Movable TypeWhile driving home today, I saw an SUV with two huge stickers in its back window, both in huge Gothic type. The one on the left read, "Holy Spirit Fueled," and the other read, "Powered by Jesus." I couldn't help wondering what kind of mileage they were getting, and whether they were using 87, 89, or 93 octane Jesus. And then I wondered if there might be a more spiritual interpretation, like a modern-day version of the Hanukkah story: while driving home from Vegas a few years ago, they realized they had only enough gasoline left for one more mile, and yet that gasoline miraculously allowed the car to travel the eight miles down the interstate to the nearest gas station.
Seriously, though, I'm curious as to the motivation behind these and most other bumper stickers. Are there people whose political and religious viewpoints are influenced by the messages they see plastered on strangers' vehicles? I'm reminded of an article in The Onion's _Our Dumb Century_ from 1973: "Bumper Sticker Industry Applauds Roe v. Wade Decision." The final paragraph of the article pretty much says it all: "The historic ruling means bumper-sticker creators will dictate the terms of America's abortion dialogue in the coming years. Said [Bumper-Sticker Manufacturers of America President Karl] Steinholz, 'This debate has now moved out of the courts and onto the bumpers of cars, where it belongs.'"

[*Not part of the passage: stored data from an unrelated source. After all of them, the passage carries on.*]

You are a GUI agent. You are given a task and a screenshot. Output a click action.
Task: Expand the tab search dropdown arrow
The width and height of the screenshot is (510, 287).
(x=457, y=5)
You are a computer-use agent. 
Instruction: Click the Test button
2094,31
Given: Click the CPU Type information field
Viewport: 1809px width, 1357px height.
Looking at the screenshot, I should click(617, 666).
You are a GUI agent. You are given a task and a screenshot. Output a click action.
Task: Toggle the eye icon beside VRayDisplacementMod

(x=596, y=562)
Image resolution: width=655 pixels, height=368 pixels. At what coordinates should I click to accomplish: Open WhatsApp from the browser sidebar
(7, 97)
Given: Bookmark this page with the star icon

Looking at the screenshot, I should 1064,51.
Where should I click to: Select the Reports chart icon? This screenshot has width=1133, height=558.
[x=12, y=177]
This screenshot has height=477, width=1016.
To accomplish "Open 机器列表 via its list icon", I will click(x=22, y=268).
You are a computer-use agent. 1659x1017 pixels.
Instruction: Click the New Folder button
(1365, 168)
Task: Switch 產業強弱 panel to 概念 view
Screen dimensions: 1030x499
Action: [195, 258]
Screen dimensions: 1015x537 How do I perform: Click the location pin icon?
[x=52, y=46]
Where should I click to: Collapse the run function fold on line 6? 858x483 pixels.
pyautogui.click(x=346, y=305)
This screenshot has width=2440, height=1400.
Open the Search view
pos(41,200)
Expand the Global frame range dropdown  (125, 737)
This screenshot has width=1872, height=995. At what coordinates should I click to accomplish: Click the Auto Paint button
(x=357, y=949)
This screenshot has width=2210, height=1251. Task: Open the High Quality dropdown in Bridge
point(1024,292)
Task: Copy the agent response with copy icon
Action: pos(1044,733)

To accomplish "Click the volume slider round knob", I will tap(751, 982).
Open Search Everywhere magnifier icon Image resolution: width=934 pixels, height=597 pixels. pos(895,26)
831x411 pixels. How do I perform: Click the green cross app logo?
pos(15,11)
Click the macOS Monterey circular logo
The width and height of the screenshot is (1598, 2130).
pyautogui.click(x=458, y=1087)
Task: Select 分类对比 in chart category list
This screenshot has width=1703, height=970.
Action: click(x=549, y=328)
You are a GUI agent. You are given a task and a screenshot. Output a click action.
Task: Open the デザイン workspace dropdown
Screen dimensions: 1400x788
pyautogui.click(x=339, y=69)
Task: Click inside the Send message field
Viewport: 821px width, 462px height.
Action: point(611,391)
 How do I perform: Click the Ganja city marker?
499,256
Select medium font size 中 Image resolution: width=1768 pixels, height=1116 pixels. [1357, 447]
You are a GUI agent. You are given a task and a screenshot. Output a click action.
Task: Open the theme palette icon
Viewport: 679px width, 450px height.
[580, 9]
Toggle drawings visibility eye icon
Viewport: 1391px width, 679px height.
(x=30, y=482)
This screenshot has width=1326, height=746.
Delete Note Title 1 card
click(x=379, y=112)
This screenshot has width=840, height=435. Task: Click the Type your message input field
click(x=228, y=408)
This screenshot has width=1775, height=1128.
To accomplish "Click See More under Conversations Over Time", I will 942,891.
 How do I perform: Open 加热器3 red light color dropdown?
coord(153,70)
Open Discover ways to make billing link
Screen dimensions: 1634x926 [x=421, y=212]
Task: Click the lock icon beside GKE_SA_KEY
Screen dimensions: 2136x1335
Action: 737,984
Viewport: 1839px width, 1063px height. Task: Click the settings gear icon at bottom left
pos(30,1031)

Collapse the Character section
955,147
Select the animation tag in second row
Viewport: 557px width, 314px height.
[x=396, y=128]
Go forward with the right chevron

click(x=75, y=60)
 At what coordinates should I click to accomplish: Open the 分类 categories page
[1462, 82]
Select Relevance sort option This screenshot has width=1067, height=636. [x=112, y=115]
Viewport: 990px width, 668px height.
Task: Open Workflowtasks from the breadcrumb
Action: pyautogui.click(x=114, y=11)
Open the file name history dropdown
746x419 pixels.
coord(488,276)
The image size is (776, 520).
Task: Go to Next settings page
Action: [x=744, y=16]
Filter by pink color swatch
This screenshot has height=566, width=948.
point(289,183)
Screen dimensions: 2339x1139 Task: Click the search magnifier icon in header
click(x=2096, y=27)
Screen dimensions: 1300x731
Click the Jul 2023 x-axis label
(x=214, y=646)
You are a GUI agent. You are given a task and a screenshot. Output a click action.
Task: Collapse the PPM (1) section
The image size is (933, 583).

I suspect, as my sister suggested to me, that no one really thinks they'll change anyone's mind with a bumper sticker, and therefore most bumper stickers are just expressions of belief - commonly, the belief that "I'm better than you." Still, there are some bumper stickers I do enjoy, typically ones designed for the entertainment (as opposed to moral and political education) of other drivers. Many of these make fun of other bumper stickers, "Jeez if you love Honkus" being the classic. "Nuke the whales" was funny once, but is now tired. That's the problem, of course; the humor may be gone, but the bumper sticker lingers on.